Forza Horizon 2, available for Xbox One on September 30, is different from last year’s Forza 5, which aims to offer an exact reproduction of real-world racing. Instead of being limited to tracks, Horizon 2 drivers have access to a huge chunk of southern France and Italy, from Nice to Castelletto (complete with stunning visuals and realistic weather). Even better, unlike the original, Colorado-based Forza Horizon, drivers aren’t limited to roadways. It’s like Grand Theft Auto: You can go nearly anywhere. Forests, hay fields, off-road trails, and pedestrian walkways are all accessible.


The game is great fun, especially for those who don’t have the patience (or skill) for the ultra-realistic simulations of the track-based Forza games. Taking a Ferrari 458 Italia through a field of lavender may be hilariously unrealistic, but that doesn’t make it any less fun, and we suspect siblings will have hours of fun forcing each other into trees at 150 mph.


But not everyone has siblings, or friends who are online and available to play when they are. And racing against a computer opponents programmed to drive a preset course, making every turn perfectly (and identically), is hardly a blast. That’s why Turn 10 created Drivatars, digital players that drive like humans, not automatons. Even better, they drive like specific humans: Every flesh and blood player gets a Drivatar of himself that learns from him and drives like he does. If your big sister isn’t online, you can play the digital version of her instead. (A separate version of Horizon 2, without Drivatars, will also be released on Xbox 360.)
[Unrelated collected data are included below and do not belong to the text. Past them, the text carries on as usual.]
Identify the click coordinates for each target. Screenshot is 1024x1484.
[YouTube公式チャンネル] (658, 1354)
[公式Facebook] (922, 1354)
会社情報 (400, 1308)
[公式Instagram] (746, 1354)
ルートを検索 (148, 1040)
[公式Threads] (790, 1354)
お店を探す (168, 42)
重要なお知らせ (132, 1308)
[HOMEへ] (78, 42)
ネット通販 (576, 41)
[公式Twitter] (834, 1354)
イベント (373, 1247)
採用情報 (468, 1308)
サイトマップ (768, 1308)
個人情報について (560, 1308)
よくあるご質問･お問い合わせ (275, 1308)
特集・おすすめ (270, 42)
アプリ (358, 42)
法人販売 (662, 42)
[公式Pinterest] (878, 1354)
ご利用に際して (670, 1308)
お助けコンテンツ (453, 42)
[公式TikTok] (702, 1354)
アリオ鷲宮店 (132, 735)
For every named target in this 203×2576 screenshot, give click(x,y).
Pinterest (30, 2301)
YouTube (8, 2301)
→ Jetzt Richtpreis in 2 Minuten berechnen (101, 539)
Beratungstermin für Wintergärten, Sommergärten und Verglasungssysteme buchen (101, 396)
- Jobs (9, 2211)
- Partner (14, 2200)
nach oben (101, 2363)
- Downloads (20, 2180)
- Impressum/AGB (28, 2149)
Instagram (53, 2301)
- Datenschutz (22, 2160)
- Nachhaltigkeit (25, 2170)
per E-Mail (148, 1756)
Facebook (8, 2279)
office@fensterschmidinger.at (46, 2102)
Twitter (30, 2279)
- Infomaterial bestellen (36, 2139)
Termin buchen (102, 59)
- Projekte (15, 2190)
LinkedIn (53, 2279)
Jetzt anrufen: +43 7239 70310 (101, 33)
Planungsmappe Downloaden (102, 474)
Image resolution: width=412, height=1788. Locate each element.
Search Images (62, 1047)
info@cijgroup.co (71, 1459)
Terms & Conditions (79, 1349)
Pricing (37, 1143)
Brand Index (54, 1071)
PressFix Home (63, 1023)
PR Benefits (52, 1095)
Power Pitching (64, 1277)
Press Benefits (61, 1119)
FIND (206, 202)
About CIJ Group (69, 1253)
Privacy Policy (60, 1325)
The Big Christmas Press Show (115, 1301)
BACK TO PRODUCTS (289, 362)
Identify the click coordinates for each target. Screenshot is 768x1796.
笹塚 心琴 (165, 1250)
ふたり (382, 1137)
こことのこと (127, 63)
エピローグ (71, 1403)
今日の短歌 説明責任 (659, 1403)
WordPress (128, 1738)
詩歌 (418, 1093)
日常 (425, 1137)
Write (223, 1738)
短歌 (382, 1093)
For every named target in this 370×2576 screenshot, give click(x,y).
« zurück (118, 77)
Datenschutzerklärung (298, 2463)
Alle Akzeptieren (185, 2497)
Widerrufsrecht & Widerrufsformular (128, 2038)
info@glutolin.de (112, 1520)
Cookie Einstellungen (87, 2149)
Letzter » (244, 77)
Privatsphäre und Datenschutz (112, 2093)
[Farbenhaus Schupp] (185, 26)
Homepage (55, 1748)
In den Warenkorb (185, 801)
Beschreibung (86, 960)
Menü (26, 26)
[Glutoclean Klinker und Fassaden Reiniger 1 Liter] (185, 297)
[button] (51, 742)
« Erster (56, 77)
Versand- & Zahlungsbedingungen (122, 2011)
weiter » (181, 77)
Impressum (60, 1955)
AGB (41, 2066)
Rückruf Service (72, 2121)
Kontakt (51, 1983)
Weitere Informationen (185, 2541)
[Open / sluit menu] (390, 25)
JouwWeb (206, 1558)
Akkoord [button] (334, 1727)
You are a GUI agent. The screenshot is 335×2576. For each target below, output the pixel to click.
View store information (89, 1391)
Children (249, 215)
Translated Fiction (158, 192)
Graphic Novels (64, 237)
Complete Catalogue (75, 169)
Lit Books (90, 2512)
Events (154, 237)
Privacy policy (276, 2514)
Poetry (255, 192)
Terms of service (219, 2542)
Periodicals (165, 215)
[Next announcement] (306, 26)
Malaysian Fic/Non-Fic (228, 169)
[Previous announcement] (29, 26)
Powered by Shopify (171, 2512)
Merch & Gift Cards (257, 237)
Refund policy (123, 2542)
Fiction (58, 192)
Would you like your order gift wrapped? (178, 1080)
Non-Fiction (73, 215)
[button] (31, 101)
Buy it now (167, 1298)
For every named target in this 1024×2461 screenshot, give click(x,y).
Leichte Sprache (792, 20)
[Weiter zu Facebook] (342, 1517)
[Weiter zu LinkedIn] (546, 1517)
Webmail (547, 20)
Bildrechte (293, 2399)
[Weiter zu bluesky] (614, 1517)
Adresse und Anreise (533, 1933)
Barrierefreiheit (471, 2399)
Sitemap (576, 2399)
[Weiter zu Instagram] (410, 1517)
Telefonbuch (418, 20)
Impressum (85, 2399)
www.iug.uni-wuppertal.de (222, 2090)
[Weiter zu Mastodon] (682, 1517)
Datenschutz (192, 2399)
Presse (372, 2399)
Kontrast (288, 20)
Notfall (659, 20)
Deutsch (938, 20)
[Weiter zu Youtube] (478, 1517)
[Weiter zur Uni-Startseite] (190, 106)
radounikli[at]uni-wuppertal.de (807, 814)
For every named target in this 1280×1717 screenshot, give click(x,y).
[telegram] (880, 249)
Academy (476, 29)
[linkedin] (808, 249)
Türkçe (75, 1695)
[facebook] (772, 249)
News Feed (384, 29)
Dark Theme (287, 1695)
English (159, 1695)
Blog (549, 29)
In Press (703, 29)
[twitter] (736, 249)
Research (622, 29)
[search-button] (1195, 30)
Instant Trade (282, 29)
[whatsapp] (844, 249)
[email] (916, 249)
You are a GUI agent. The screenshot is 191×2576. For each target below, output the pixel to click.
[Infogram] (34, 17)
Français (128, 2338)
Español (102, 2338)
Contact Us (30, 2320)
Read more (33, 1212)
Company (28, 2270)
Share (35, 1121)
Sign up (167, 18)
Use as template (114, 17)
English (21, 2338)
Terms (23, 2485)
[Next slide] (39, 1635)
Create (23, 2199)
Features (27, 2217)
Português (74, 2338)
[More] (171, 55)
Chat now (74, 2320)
So even if you’re the only human in a race, you’ll have a diverse set of opponents based on your online friends and other players. Some will be aggressive, smashing into other cars and taking every shortcut possible, while others are more likely to jump out of the way if you drive at them, or use extreme caution heading into corners. Sometimes they’ll just make mistakes, as people do, taking a corner too fast and spinning out, or crashing into oncoming traffic. The single-player mode is awfully close to playing with real people, and it’s a delight.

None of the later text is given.